[Data supplied Boundary: Start]

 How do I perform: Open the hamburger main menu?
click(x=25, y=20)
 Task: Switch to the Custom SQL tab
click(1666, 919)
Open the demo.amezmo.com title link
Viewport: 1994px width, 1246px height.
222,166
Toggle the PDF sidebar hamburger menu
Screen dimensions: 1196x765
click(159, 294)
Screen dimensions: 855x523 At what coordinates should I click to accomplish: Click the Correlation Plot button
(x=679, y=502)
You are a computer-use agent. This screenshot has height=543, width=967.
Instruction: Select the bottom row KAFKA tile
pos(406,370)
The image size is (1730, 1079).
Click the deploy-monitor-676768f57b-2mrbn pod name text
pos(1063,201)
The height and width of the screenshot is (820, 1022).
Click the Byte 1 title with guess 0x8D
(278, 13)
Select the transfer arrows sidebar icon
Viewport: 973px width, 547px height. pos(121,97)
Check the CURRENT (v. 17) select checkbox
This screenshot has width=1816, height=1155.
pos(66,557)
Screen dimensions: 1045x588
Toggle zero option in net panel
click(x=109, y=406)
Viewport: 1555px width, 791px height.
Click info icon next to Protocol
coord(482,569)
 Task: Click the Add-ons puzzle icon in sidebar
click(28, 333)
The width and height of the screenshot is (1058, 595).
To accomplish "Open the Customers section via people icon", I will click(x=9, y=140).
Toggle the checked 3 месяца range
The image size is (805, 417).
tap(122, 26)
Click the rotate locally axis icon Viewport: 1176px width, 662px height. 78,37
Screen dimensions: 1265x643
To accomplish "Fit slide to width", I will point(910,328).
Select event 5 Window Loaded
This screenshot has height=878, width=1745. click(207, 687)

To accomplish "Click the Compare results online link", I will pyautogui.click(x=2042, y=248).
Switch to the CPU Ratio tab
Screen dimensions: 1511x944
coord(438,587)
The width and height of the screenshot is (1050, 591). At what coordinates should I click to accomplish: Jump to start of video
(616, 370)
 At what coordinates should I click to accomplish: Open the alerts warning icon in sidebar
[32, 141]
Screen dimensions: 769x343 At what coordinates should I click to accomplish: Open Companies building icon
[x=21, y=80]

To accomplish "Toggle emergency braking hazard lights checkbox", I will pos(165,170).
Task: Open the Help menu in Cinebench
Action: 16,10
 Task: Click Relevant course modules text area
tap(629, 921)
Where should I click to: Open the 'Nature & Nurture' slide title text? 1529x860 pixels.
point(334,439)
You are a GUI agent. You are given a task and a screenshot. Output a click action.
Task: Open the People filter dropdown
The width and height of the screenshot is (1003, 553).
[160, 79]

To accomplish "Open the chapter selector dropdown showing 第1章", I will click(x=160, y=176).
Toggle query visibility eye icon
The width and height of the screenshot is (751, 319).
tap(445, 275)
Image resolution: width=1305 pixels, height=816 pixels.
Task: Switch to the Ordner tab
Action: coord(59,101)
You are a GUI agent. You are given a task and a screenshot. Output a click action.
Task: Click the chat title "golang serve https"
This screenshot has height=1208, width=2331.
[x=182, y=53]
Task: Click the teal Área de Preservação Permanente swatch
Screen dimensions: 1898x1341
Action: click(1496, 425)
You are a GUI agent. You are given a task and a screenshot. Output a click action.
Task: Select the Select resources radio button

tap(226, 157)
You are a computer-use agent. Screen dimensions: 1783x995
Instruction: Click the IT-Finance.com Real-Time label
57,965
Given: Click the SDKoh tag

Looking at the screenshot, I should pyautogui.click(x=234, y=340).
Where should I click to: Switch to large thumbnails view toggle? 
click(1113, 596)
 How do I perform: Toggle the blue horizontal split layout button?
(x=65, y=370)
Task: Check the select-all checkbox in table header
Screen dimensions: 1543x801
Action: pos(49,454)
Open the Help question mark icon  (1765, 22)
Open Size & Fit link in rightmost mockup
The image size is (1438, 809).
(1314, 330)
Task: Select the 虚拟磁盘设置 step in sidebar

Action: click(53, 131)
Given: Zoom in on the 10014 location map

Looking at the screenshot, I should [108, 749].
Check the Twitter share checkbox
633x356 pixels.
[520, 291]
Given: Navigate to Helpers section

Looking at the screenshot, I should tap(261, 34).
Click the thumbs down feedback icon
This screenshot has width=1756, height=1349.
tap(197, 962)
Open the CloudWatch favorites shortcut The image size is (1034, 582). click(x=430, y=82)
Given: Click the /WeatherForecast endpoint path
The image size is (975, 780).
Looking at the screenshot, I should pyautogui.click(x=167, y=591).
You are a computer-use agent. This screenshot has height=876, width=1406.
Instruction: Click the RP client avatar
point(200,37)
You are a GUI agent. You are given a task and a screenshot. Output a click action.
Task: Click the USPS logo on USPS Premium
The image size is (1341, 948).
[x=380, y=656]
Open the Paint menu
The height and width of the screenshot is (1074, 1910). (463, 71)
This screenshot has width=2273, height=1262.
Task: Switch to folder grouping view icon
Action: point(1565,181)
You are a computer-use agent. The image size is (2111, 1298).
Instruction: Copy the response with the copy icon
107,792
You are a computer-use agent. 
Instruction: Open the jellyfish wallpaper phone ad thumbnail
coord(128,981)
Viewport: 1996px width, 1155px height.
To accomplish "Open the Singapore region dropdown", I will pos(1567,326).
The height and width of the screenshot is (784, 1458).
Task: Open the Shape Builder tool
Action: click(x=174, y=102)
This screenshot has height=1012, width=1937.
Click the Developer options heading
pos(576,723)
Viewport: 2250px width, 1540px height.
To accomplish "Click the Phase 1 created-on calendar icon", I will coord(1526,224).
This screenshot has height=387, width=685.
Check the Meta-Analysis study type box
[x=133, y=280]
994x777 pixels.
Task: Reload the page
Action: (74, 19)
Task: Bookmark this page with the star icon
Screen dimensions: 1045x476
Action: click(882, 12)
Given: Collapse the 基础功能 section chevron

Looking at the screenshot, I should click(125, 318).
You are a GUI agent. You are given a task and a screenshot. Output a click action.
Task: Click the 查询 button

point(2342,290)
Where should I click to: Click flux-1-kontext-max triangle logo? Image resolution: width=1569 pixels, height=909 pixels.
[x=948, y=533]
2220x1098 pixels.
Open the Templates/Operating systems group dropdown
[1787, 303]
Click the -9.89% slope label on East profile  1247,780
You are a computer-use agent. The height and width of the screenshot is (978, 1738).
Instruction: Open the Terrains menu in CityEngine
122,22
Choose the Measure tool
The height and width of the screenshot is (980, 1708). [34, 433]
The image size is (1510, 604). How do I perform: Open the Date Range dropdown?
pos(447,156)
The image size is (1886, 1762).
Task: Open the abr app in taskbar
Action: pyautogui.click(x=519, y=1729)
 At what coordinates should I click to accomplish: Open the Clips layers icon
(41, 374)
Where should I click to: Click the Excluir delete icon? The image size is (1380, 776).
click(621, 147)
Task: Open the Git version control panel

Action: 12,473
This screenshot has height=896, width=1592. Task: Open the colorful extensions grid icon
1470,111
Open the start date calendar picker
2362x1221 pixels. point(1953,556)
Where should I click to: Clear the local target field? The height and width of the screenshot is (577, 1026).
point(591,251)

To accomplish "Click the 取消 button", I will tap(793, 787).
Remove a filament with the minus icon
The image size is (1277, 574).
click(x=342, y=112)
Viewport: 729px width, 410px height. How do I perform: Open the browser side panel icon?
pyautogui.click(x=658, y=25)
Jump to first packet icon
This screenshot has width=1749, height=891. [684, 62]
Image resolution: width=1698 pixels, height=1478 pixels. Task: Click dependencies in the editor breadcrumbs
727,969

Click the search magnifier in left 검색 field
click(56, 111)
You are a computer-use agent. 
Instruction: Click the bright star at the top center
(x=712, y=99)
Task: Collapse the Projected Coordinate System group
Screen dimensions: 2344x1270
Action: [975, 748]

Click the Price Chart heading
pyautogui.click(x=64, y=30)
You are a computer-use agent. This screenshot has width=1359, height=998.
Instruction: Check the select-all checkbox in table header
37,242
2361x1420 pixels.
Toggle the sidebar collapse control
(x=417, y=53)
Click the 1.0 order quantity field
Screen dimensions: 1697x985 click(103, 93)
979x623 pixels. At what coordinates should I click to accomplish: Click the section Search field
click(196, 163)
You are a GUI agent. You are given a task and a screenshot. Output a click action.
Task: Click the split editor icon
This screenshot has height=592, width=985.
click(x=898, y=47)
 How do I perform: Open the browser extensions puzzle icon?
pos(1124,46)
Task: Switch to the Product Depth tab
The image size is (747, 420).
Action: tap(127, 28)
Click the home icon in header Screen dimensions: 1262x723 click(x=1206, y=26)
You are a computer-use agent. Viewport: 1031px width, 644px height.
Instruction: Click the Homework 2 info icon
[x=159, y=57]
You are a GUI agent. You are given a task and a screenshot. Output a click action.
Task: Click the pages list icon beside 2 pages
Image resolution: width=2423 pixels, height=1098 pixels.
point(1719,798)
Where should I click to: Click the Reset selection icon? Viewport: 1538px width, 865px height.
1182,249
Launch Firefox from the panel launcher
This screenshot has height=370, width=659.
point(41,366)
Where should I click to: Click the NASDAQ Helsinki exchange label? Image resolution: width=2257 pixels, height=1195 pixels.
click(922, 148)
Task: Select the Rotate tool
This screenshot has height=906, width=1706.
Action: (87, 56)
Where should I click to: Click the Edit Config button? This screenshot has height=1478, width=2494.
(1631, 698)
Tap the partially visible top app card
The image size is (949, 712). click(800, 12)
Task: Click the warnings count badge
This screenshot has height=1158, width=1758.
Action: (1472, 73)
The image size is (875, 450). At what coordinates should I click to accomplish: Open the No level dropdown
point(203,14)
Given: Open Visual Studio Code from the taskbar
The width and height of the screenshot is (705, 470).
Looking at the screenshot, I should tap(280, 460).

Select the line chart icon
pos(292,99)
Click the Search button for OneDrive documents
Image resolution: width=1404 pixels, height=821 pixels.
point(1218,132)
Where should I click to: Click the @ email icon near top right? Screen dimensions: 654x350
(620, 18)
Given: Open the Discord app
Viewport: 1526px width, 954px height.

[Data supplied Boundary: End]

• [Work item]: Going through the entries above, report how many lines contain the word "from", with no other text.

• [Expected answer]: 2